Chapter 17
GitHub Branching, Pull Requests, and Code Review
Learning Objective
Understand how teams manage GenAI code, prompts, tests, and releases.
What it means
GitHub is used for source control, branching, pull requests, review, automation, and release management. A branching strategy controls how code moves from development to production.
Why it matters
GenAI projects contain Python code, prompts, evaluation datasets, configuration, infrastructure files, and deployment scripts. These assets must be versioned and reviewed.

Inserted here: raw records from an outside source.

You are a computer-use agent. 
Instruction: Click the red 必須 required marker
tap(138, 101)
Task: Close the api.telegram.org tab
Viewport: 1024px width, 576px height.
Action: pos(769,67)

Prompt changes can affect business behavior and should be reviewed like code.
Branching Strategy
main → production-ready code develop → integration branch feature/* → new work release/* → UAT and release stabilization hotfix/* → urgent production fixes
Code: Commit and Pull Request Workflow
git checkout develop
git pull origin develop
git checkout -b feature/clinical-summary-api
# Make code changes
git status
git add .
git commit -m "Add clinical summary API endpoint"

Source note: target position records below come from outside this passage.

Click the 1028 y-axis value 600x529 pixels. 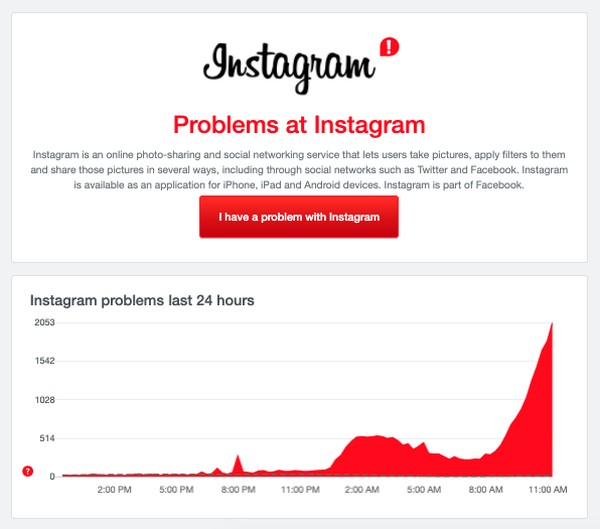click(x=45, y=400)
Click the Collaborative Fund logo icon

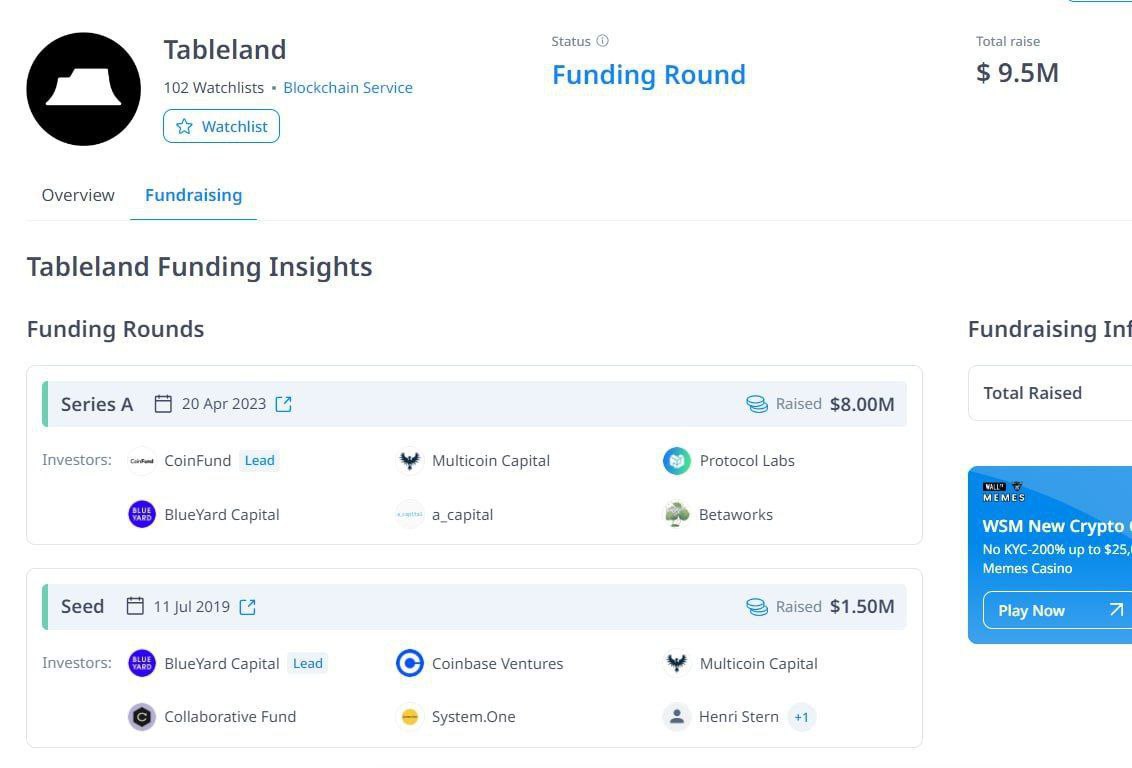coord(142,717)
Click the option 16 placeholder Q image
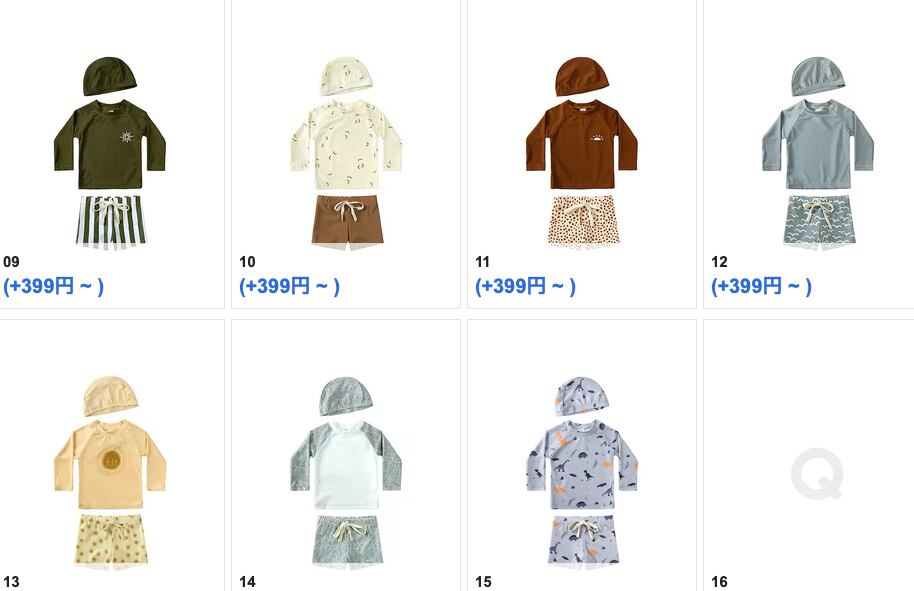This screenshot has width=914, height=591. 817,473
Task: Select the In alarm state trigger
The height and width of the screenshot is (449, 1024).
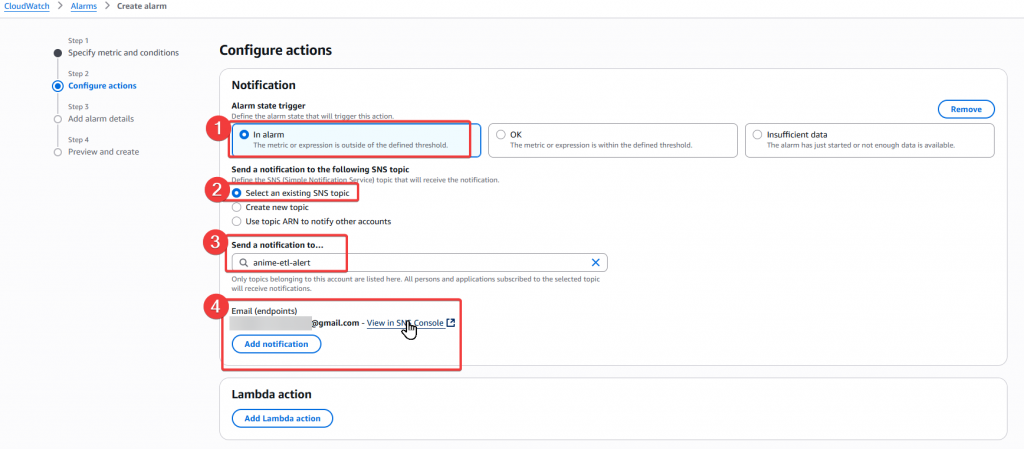Action: pyautogui.click(x=356, y=140)
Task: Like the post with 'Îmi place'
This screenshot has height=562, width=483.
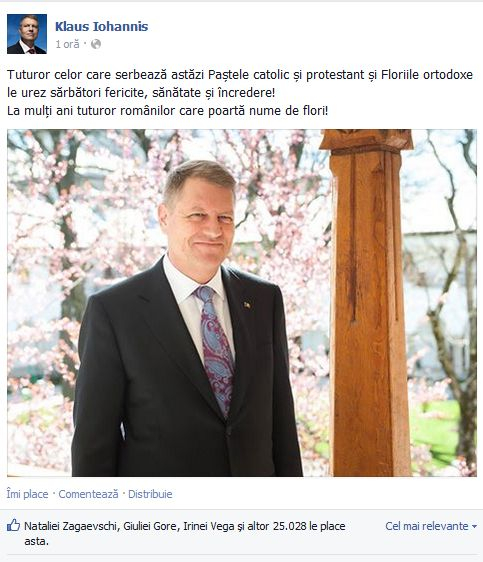Action: [27, 494]
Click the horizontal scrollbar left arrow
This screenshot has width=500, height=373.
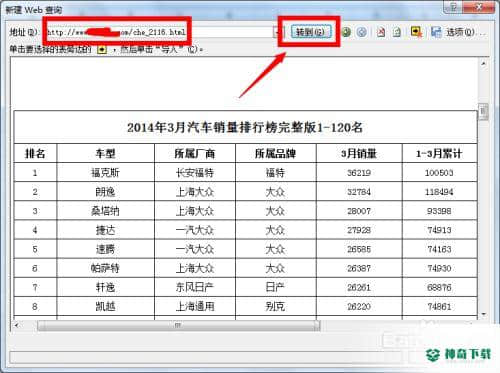click(17, 325)
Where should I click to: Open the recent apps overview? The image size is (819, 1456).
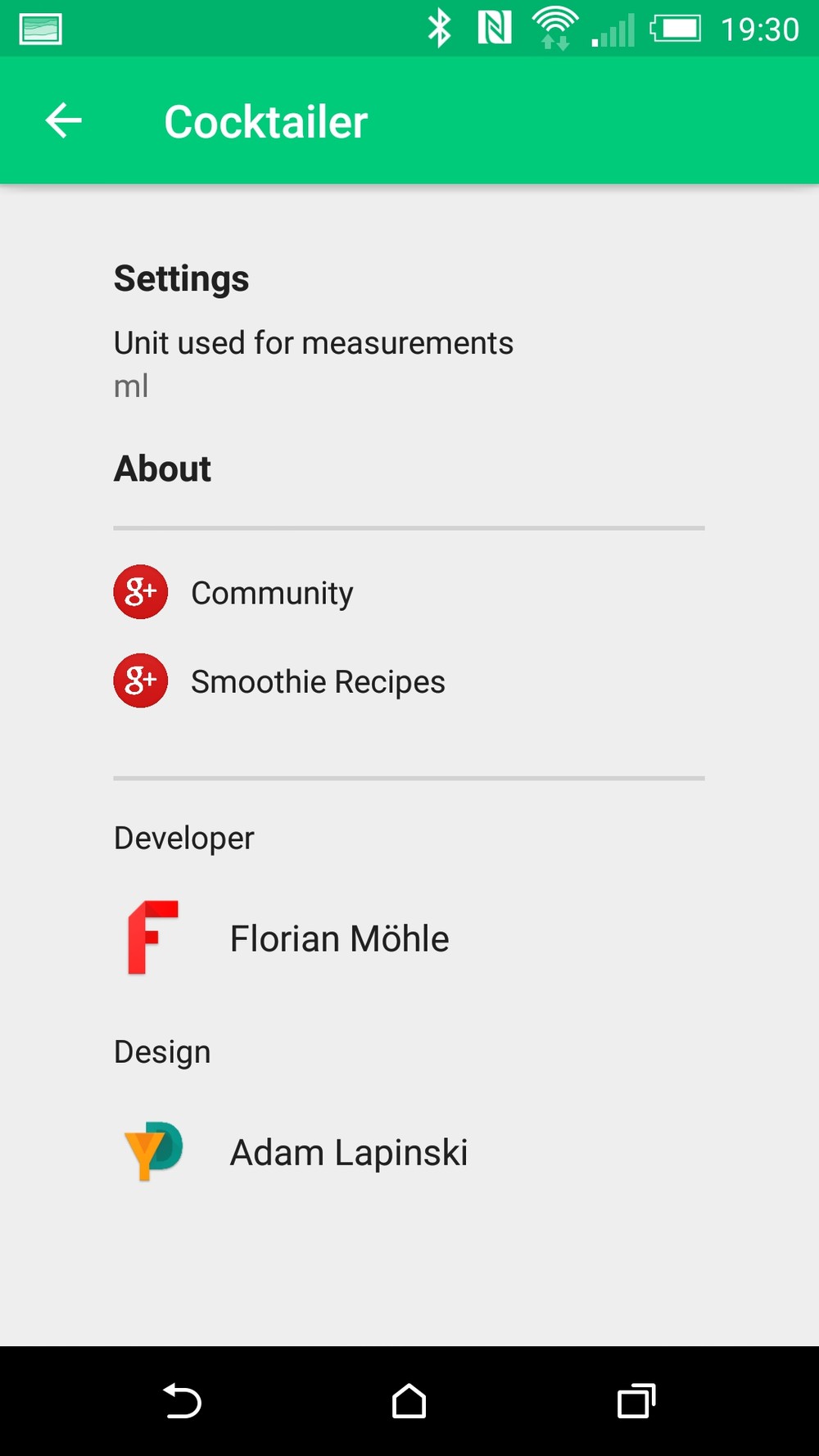pos(636,1400)
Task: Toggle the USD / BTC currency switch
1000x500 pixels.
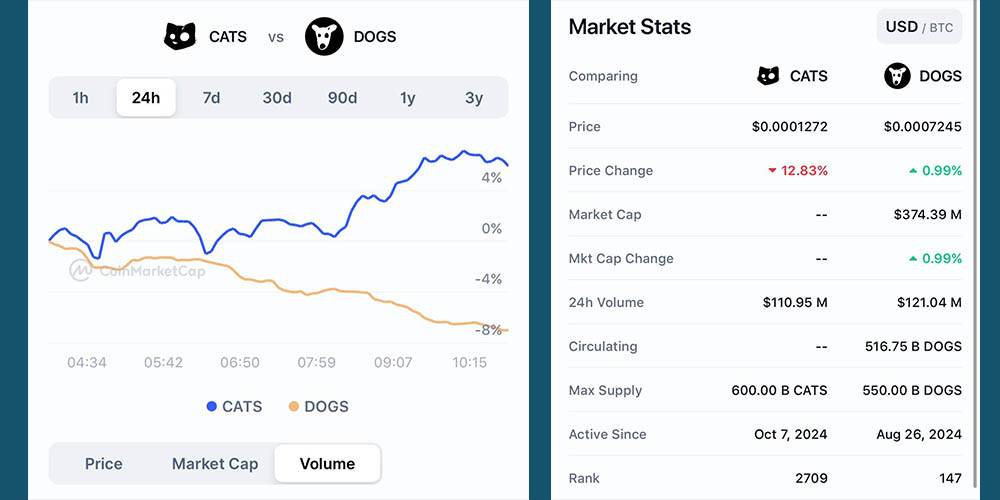Action: [919, 27]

git push origin feature/clinical-summary-api
# Then create Pull Request in GitHub:
# feature/clinical-summary-api -> developCommon Mistakes
- Direct commits to main.
- No pull request review.
- No automated tests.
- No branch protection.
- Prompt changes made without versioning.
Interview Q&A
Q: How do you manage code changes in GitHub?
A: Developers work in feature branches, create pull requests, run automated checks, complete peer review, and merge only after approval.
Q: Can GitHub automatically review Python code?
A: GitHub supports automated checks through GitHub Actions and tools such as linters, tests, CodeQL, and security scans. Human review is still needed for business logic and architecture.
Architect Takeaway
In GenAI projects, prompts, retrieval logic, and evaluation tests should be governed with the same discipline as application code.